Set task: In the material below, rewrite everything from the line containing "Collapse the JMS tree node" down to the line containing "Action: (189, 258)", replacing "header navigation" with "top menu bar" and keeping all other text unchanged. Omit the pictures from your output.
## Start Records for this task
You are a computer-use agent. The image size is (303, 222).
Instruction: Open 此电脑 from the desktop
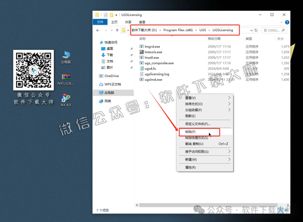65,55

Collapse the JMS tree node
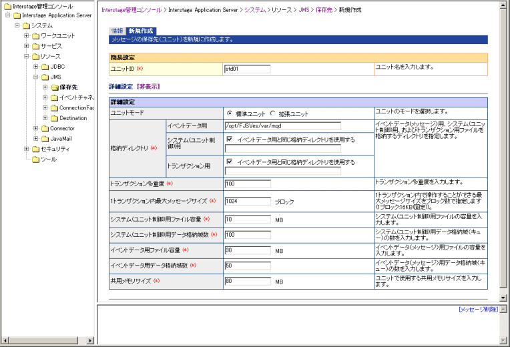(36, 77)
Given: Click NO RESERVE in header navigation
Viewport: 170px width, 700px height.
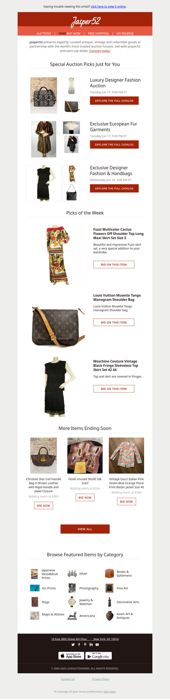Looking at the screenshot, I should 125,33.
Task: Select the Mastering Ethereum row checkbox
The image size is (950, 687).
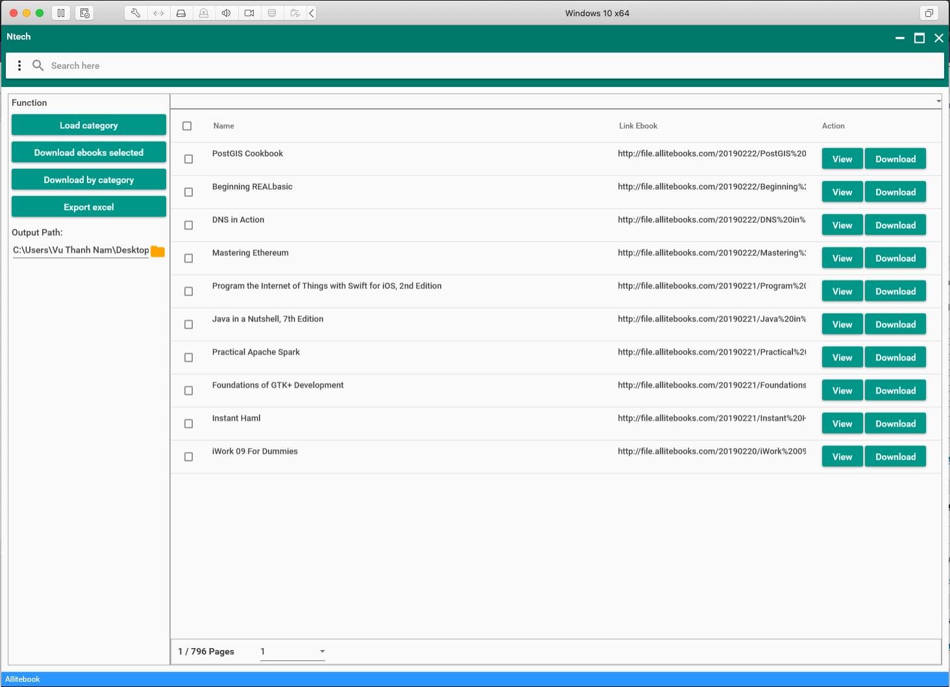Action: (189, 258)
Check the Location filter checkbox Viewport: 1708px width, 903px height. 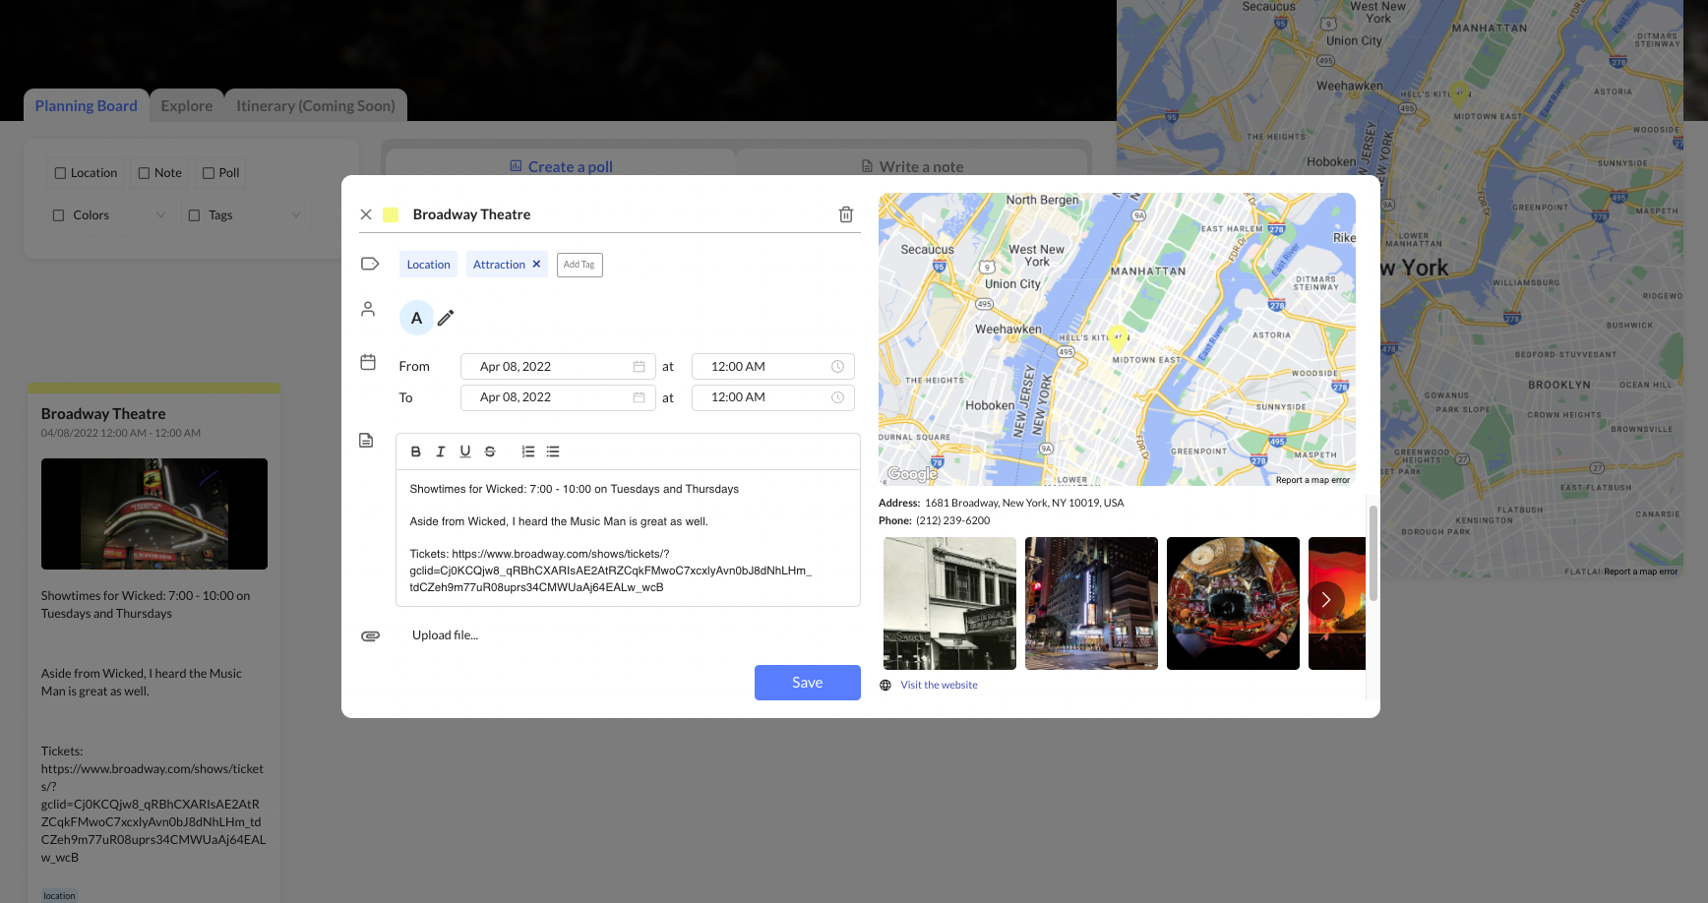[x=61, y=173]
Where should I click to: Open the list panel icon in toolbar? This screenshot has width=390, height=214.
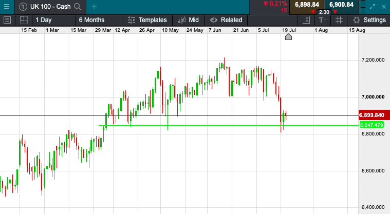point(7,20)
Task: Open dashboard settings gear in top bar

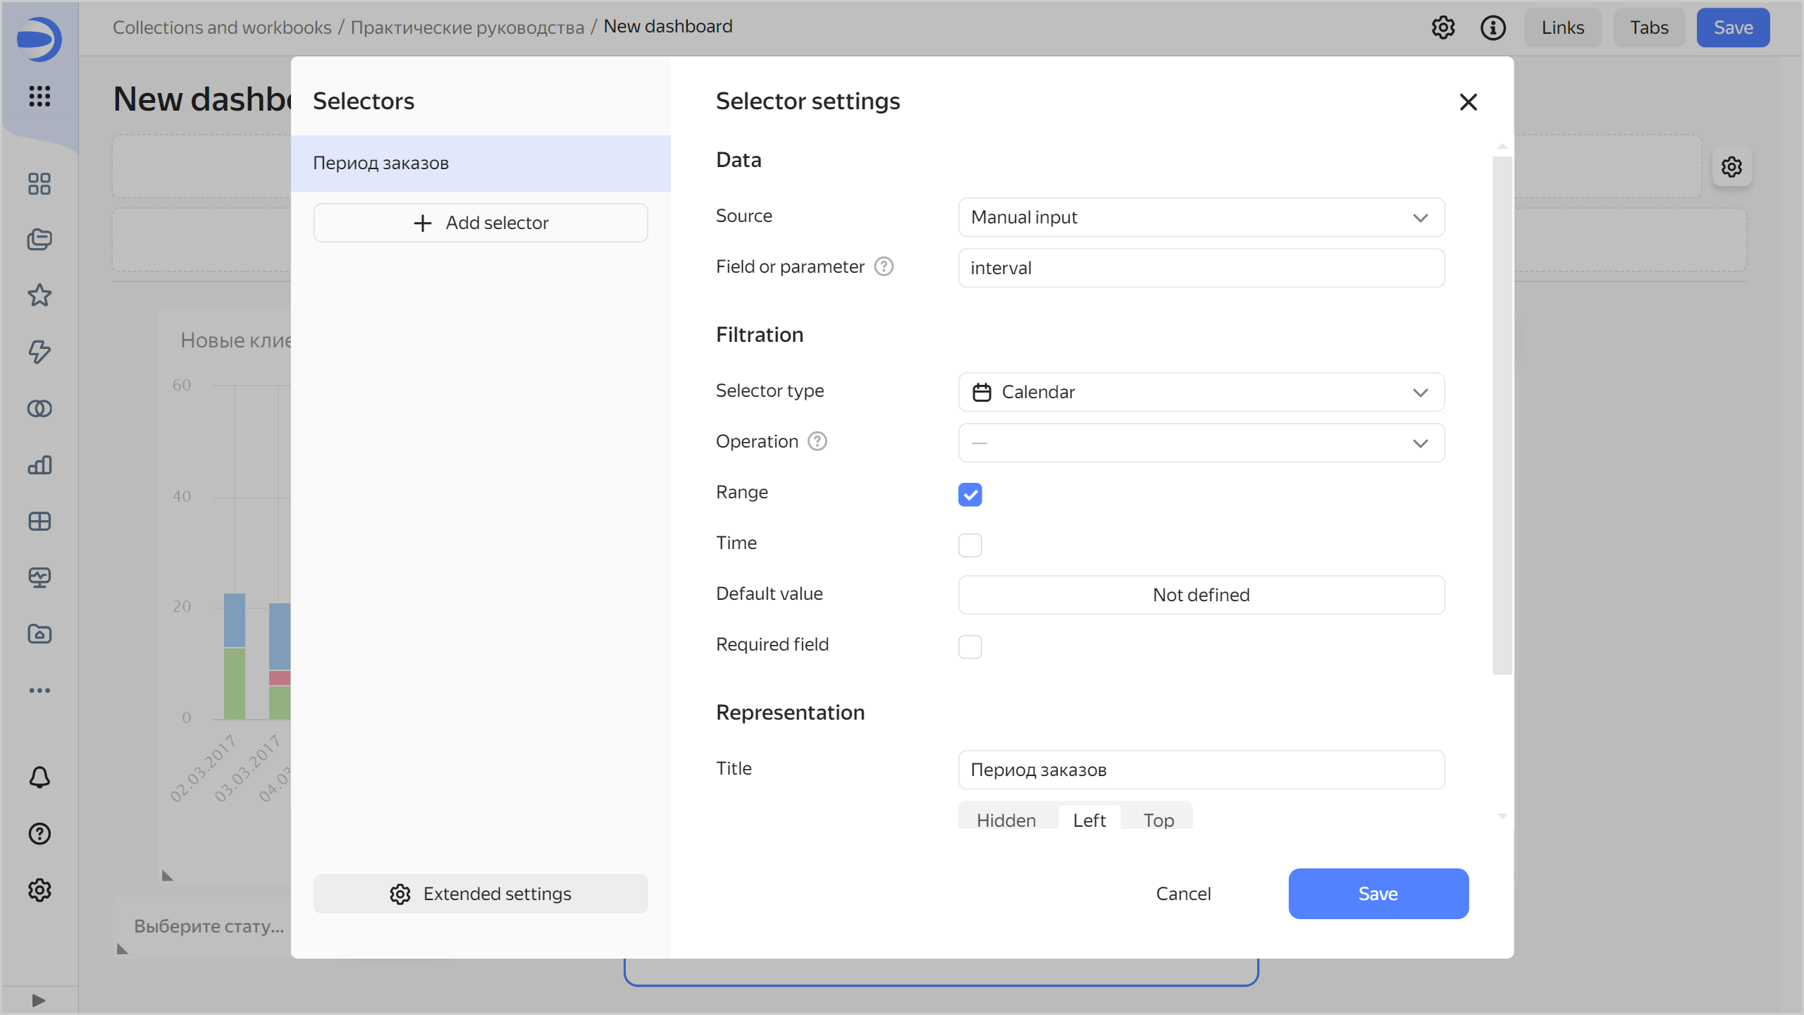Action: (x=1442, y=27)
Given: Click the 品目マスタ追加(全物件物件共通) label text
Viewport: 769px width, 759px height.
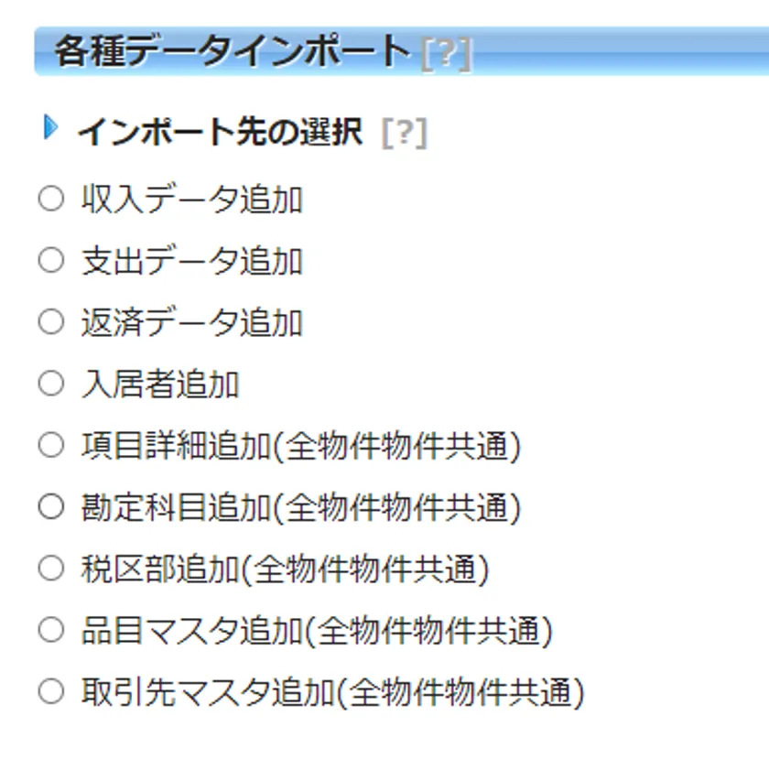Looking at the screenshot, I should click(x=317, y=631).
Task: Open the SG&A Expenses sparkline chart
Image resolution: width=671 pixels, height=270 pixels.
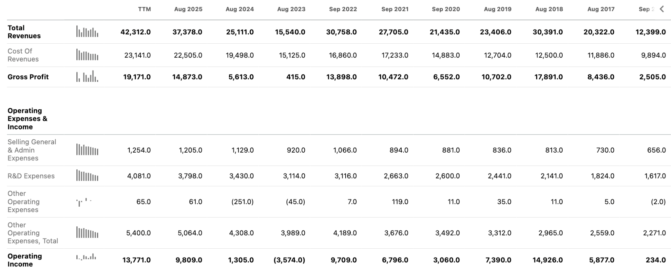Action: (87, 150)

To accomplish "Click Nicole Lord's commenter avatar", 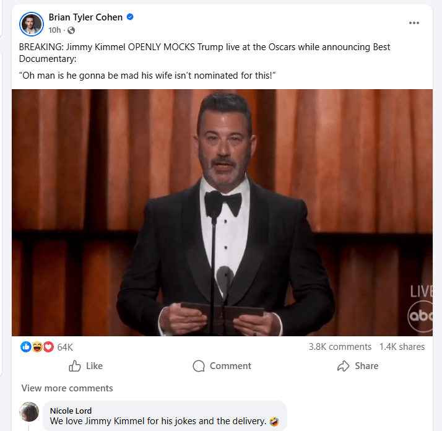I will point(30,412).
## End Records for this task
Exercise result:
Collapse the JMS tree node
(36, 77)
Given: Click NO RESERVE in top menu bar
Viewport: 170px width, 700px height.
Looking at the screenshot, I should 125,33.
Task: Select the Mastering Ethereum row checkbox
The image size is (950, 687).
Action: (189, 258)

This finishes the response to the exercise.